Lorenzin: “Foto brutta, ma io faccio il ministro e non il comunicatore”

fertilityday“Io faccio il ministro e non il comunicatore”. Così Beatrice Lorenzin ha risposto all’ondata di polemiche che l’ha travolta dopo la pubblicazione di un opuscolo riportante una foto con immagini di ragazzi di colore associata a comportamenti negativi e accusata quindi di razzismo.

La Lorenzin, dopo aver affermato che “la foto era proprio brutta, frutto di un errore tecnico e di incapacità”, ha inoltre aggiunto che ciò che conta di più è il messaggio che la campagna vuole trasmettere. “Avevamo visto un’altra foto, ci avevano mostrato un documento cartaceo che risultava diverso dalle immagini in alta definizione”.

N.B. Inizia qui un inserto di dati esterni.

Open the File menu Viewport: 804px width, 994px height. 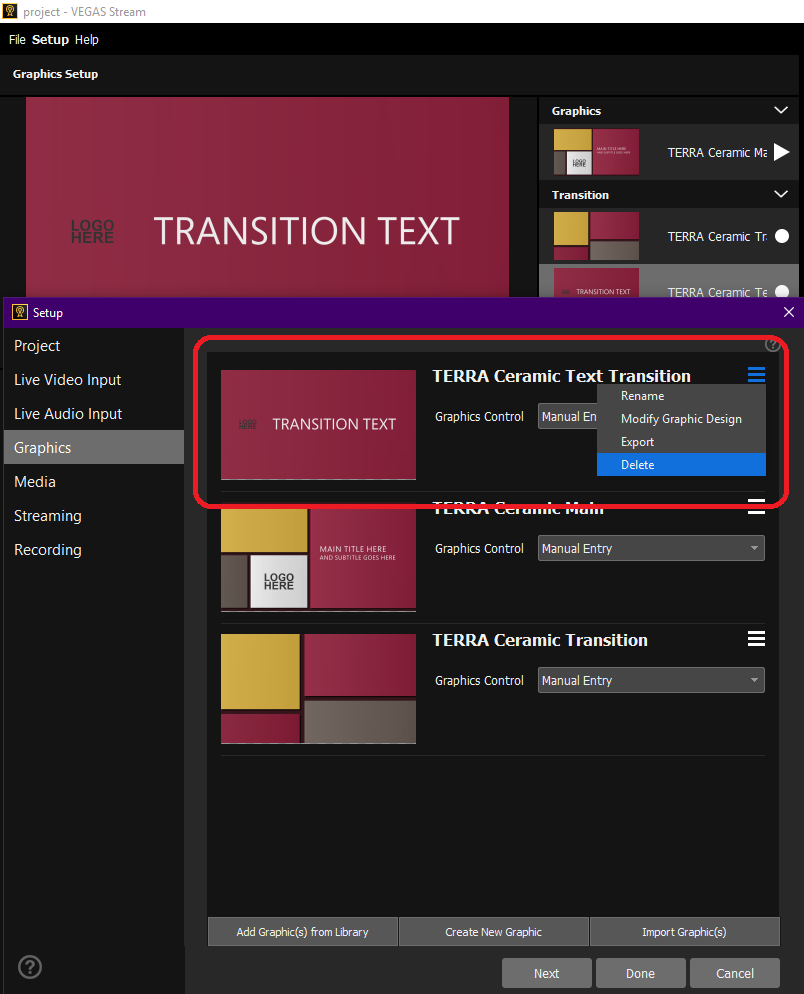click(17, 40)
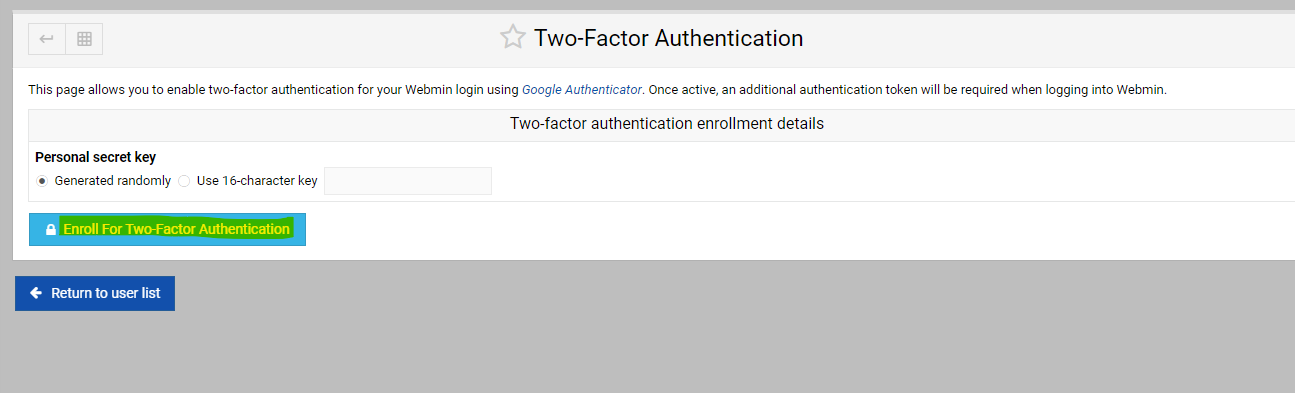
Task: Click the Generated randomly label text
Action: [113, 181]
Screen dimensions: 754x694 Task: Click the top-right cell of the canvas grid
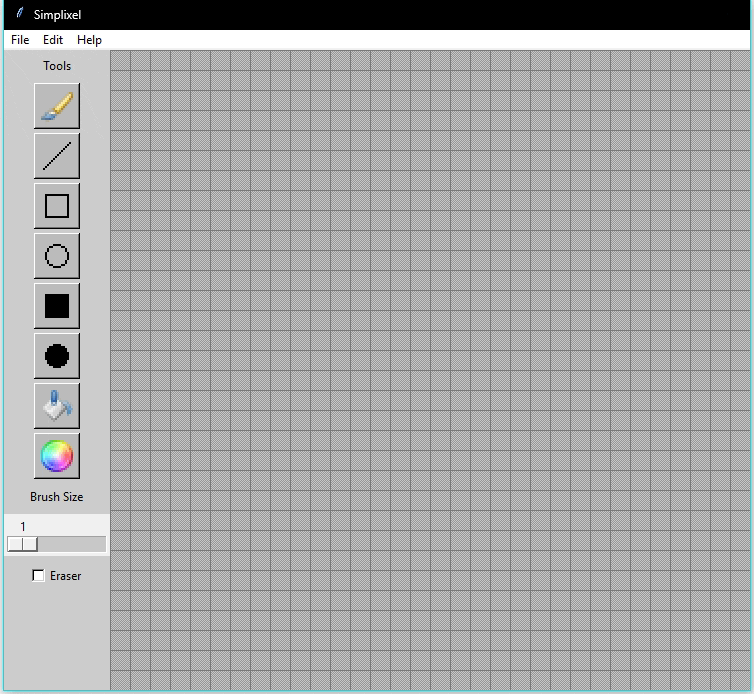pyautogui.click(x=740, y=61)
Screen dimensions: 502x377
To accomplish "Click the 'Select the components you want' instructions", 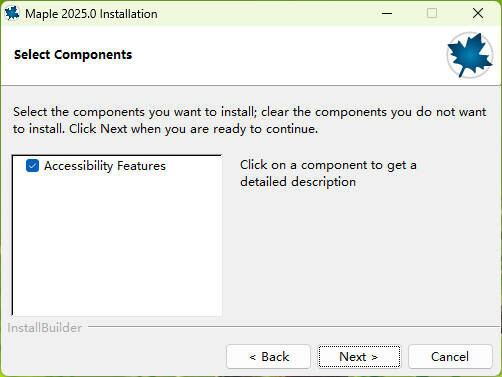I will click(250, 120).

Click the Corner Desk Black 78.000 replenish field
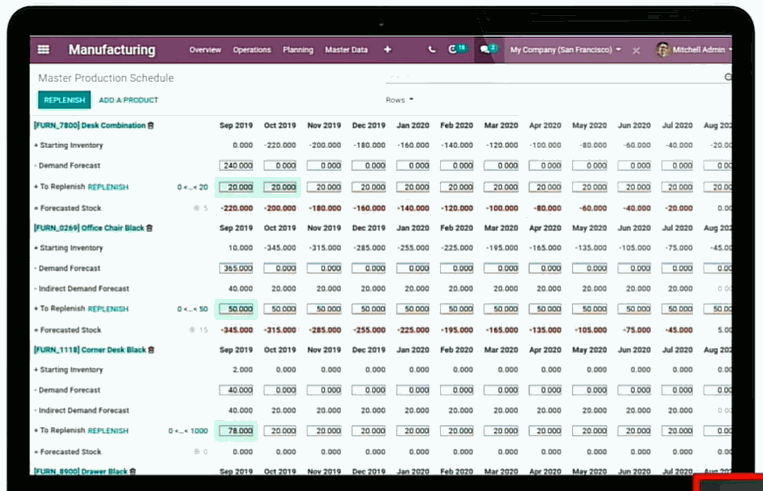pos(237,431)
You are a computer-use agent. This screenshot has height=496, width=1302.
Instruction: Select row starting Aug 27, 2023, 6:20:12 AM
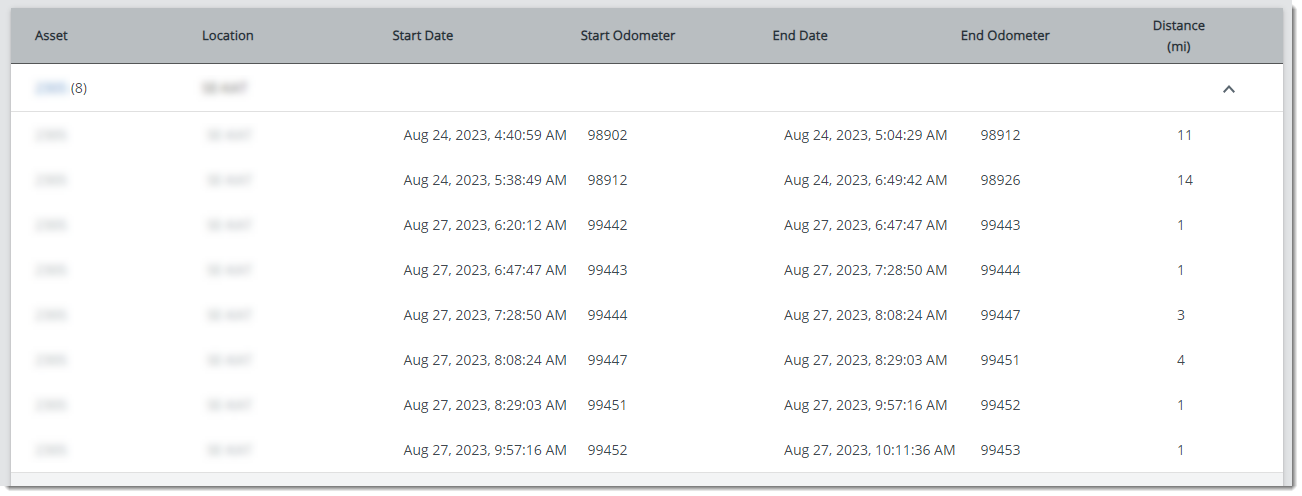[x=647, y=225]
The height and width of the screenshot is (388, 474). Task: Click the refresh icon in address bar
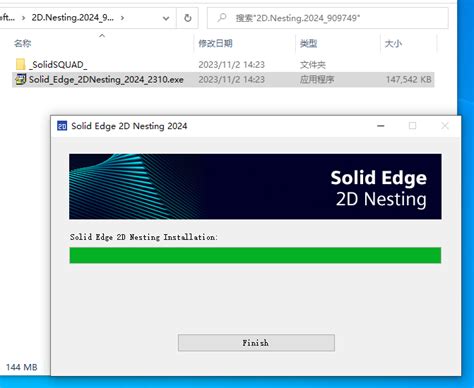[188, 18]
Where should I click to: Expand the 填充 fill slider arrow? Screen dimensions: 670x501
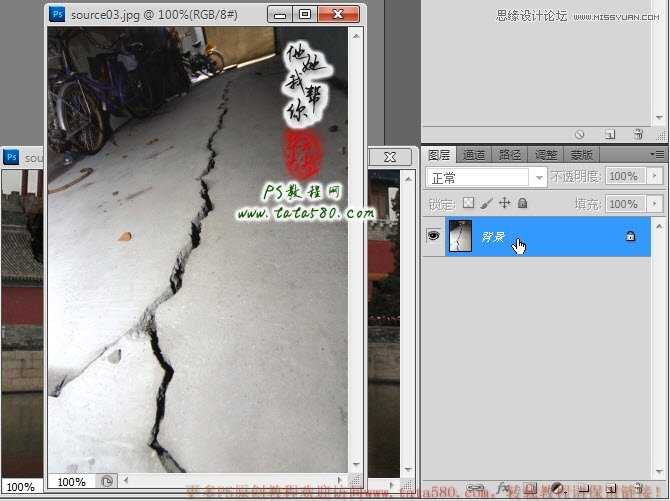tap(654, 204)
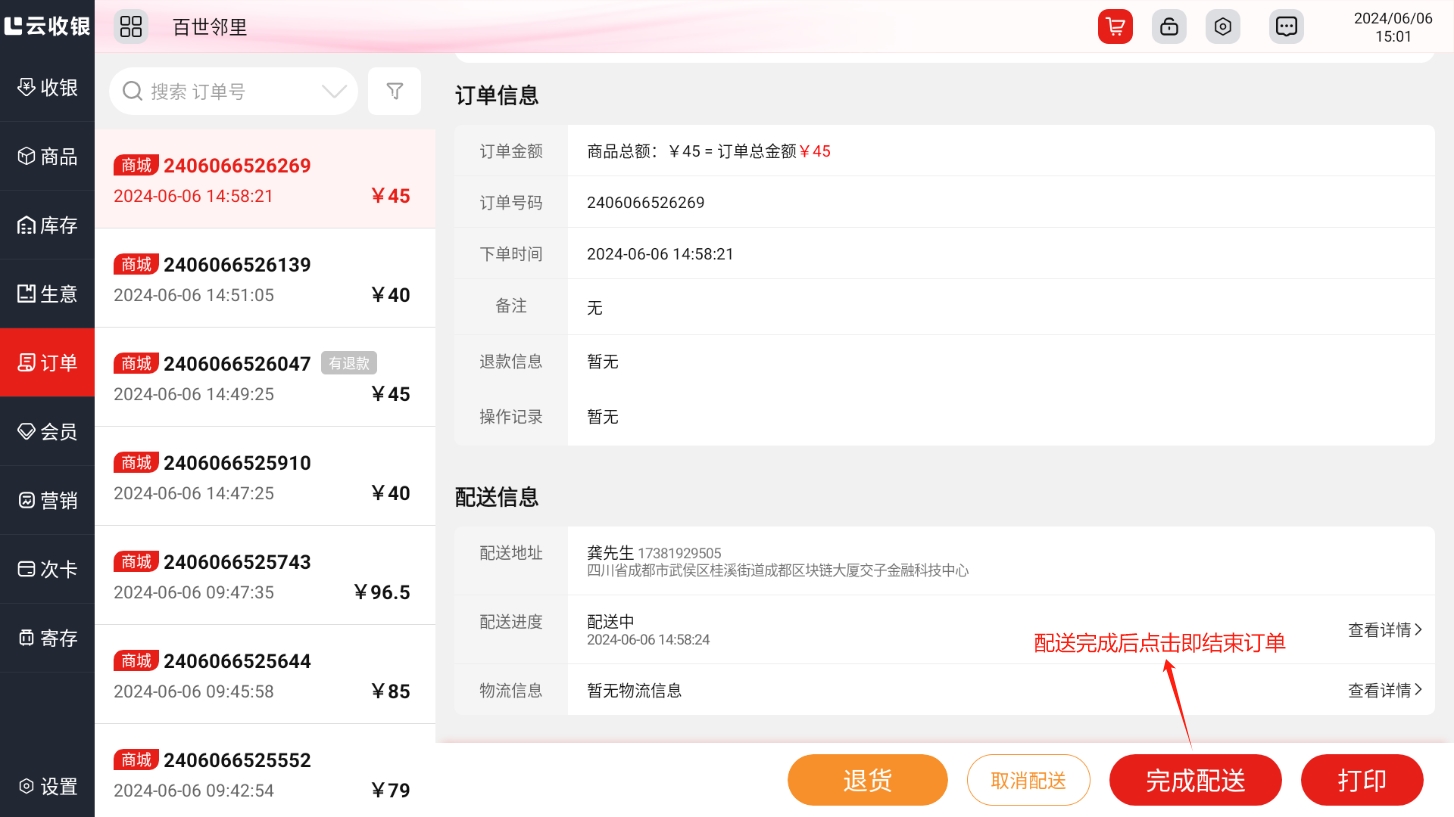Open 营销 marketing section

point(47,500)
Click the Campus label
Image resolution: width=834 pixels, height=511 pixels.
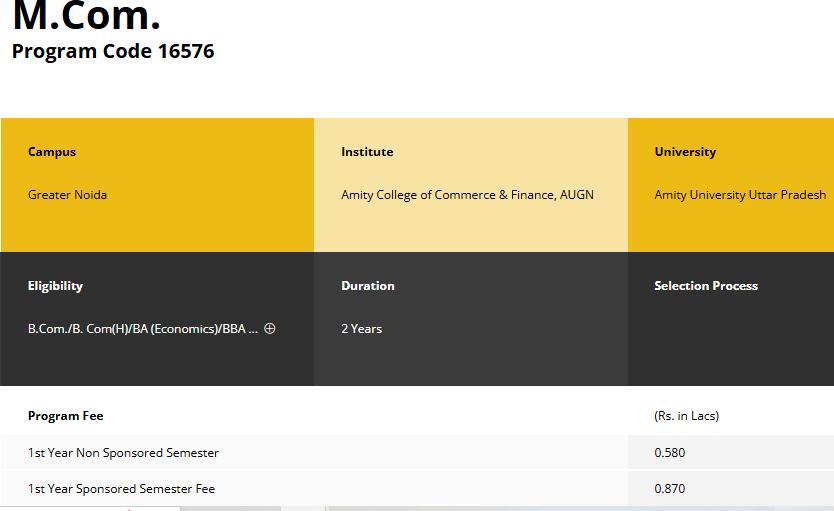52,152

Anche perchè le due immagini “contrastanti” utilizzate per l’opuscolo – prontamente ritirato dalla circolazione – sono piuttosto note, dato che vengono spesso utilizzate per fini comunicativi: la prima, dove vengono esaltate le buone abitudini da promuovere e campeggiano ragazzi bianchi e sorridenti, è già stata utilizzata per un’attività dentistica in Gran Bretagna; nella seconda, invece, si fa riferimento a “cattivi compagni” e compare invece il profilo di alcuni giovani di colore e con capigliatura rasta: la foto è già stata usata per una campagna antidroga negli USA. Tantissime le polemiche e le critiche sui social network, con tanto di ironia tagliente da parte del popolo del web.

La Lorenzin ritiene il polverone di polemiche fin troppo esagerato: “C’è un sacco di gente che aspira a fare il ministro della Salute – ha detto – va benissimo, ma io intanto mi occupo di cose vere”.